### Exercise requirements
The entries that follow need to be printed exactly as they are, minus any pictures.

### Data section
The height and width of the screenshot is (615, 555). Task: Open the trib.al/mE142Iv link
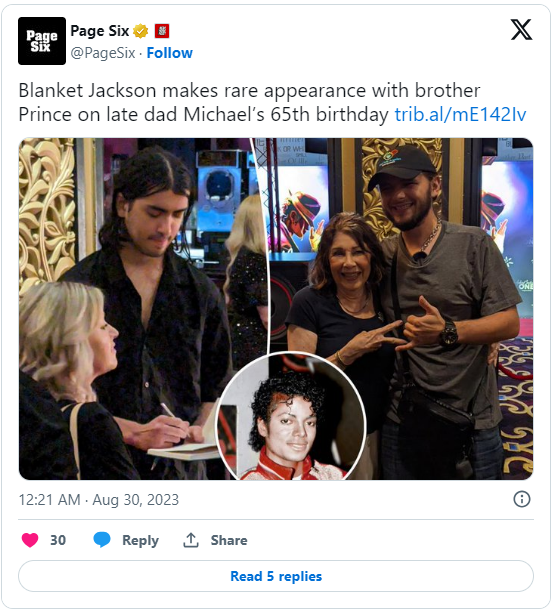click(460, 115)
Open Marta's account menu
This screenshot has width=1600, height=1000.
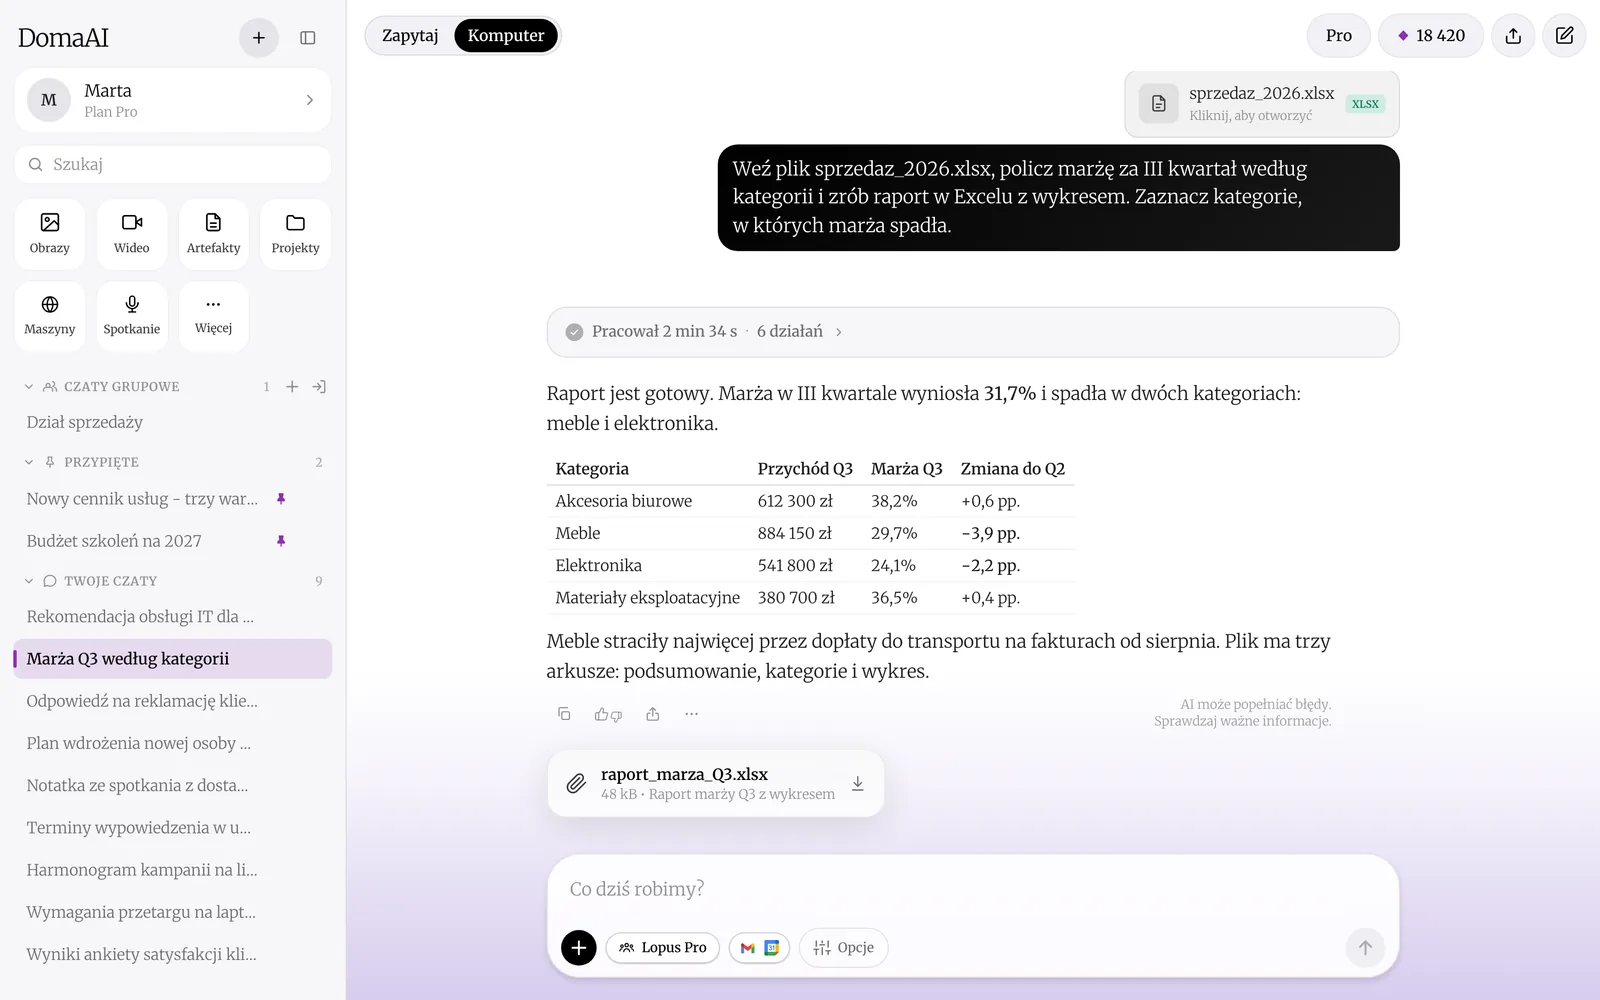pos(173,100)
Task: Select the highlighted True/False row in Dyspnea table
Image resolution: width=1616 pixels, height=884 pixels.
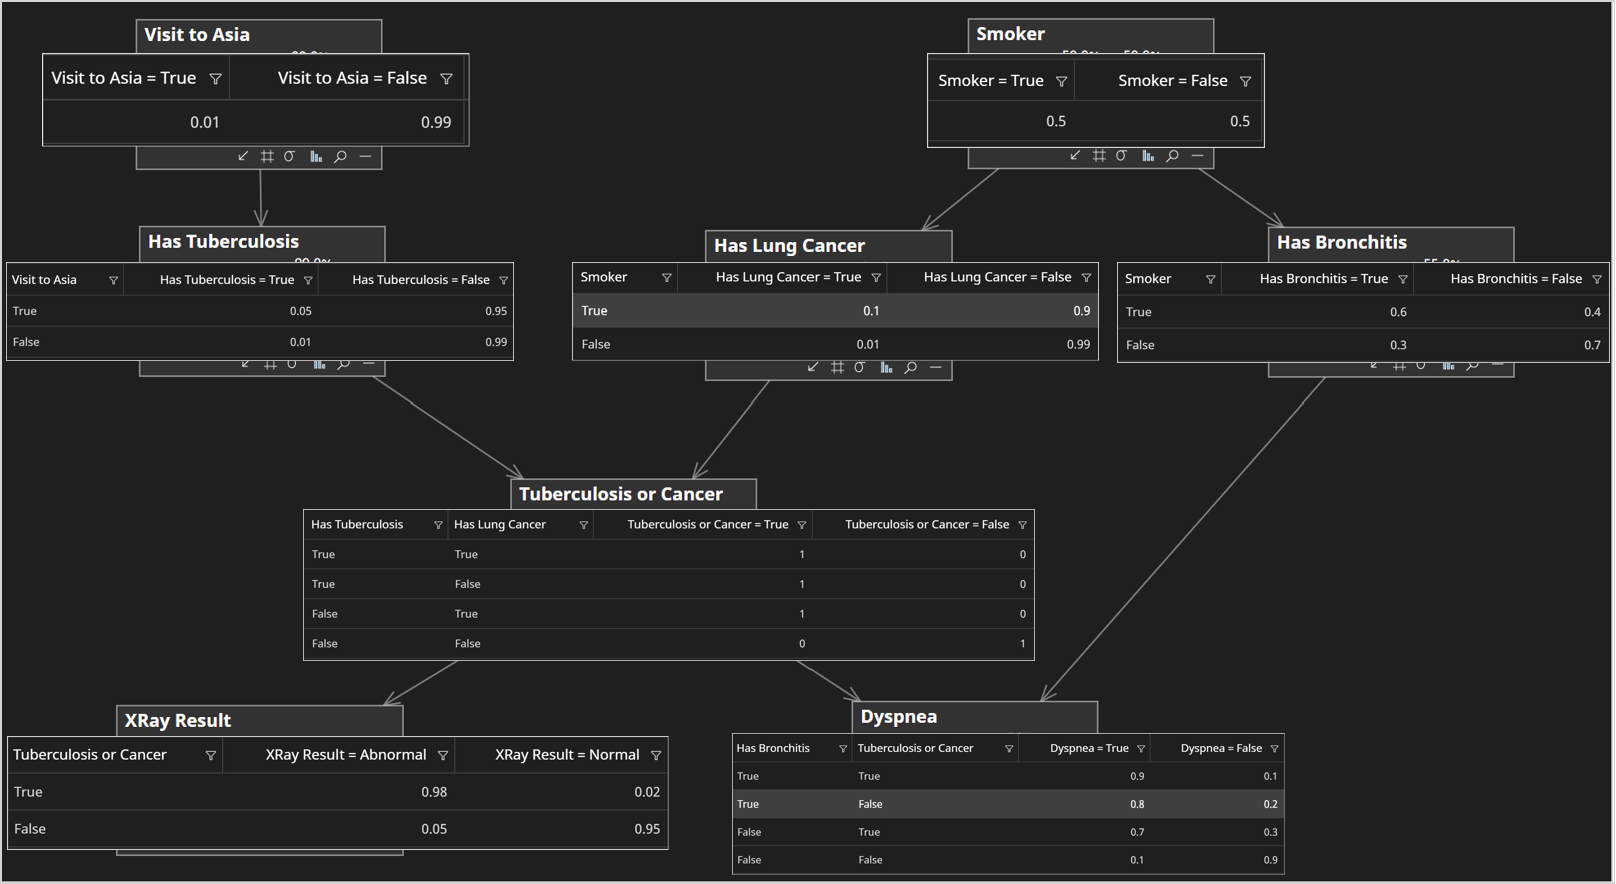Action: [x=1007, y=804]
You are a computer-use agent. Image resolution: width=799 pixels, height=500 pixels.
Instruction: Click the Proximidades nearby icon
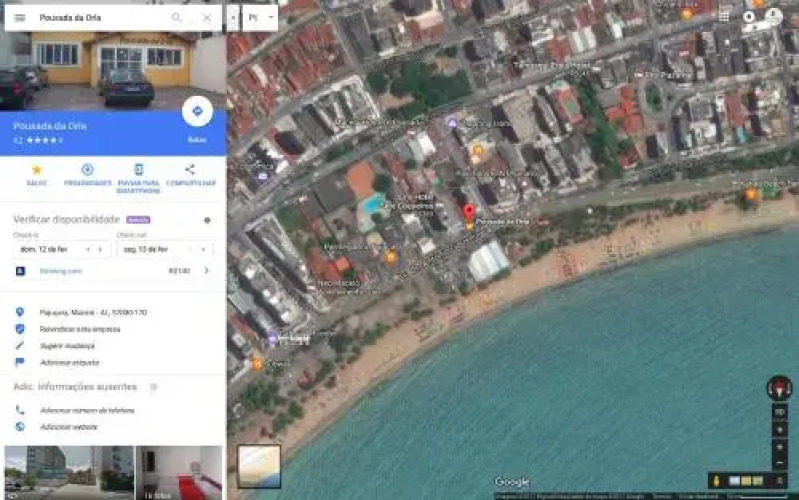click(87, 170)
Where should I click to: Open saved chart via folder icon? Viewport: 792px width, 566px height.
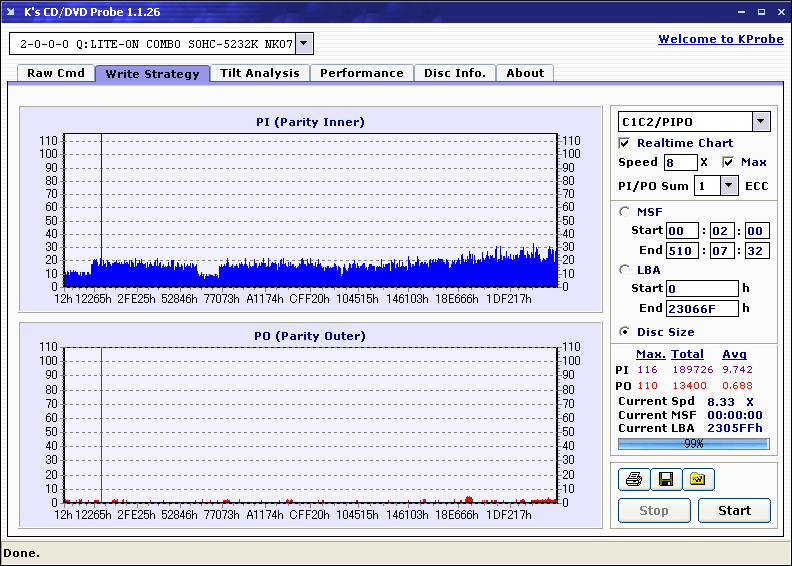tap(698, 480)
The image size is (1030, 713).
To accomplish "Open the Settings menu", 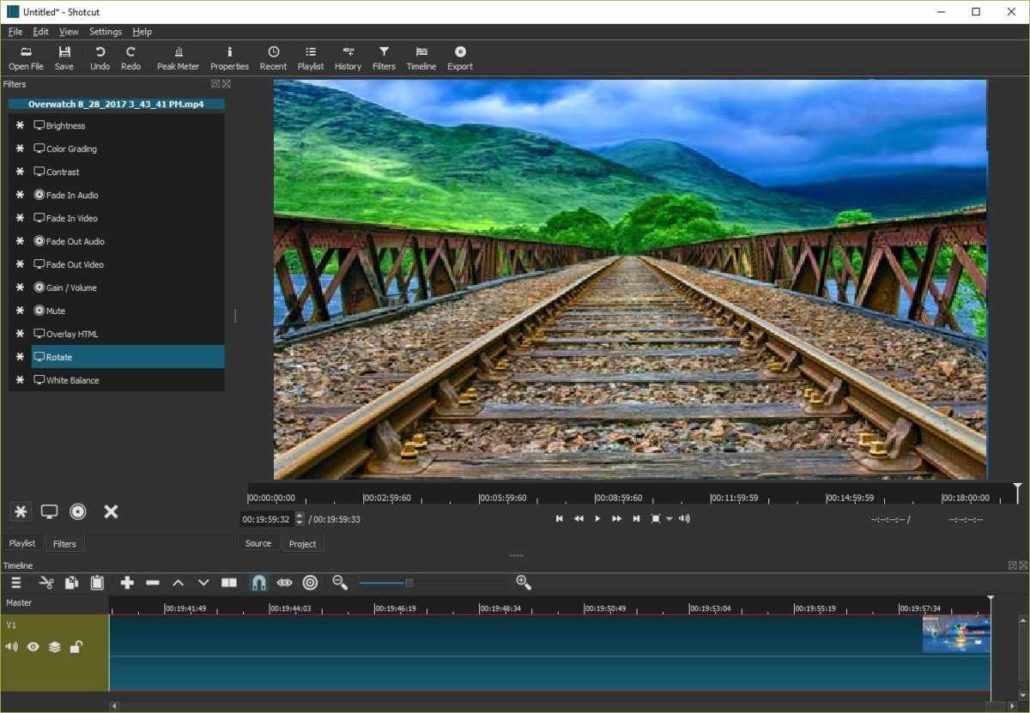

### Task response
The height and width of the screenshot is (615, 555). Task: Open the trib.al/mE142Iv link
click(460, 115)
Open Marta's account menu
This screenshot has width=1600, height=1000.
pos(173,100)
Task: Select the highlighted True/False row in Dyspnea table
Image resolution: width=1616 pixels, height=884 pixels.
Action: [x=1007, y=804]
You are a computer-use agent. Image resolution: width=799 pixels, height=500 pixels.
Instruction: Click the Proximidades nearby icon
click(87, 170)
Where should I click to: Open saved chart via folder icon? Viewport: 792px width, 566px height.
tap(698, 480)
The image size is (1030, 713).
To accomplish "Open the Settings menu", 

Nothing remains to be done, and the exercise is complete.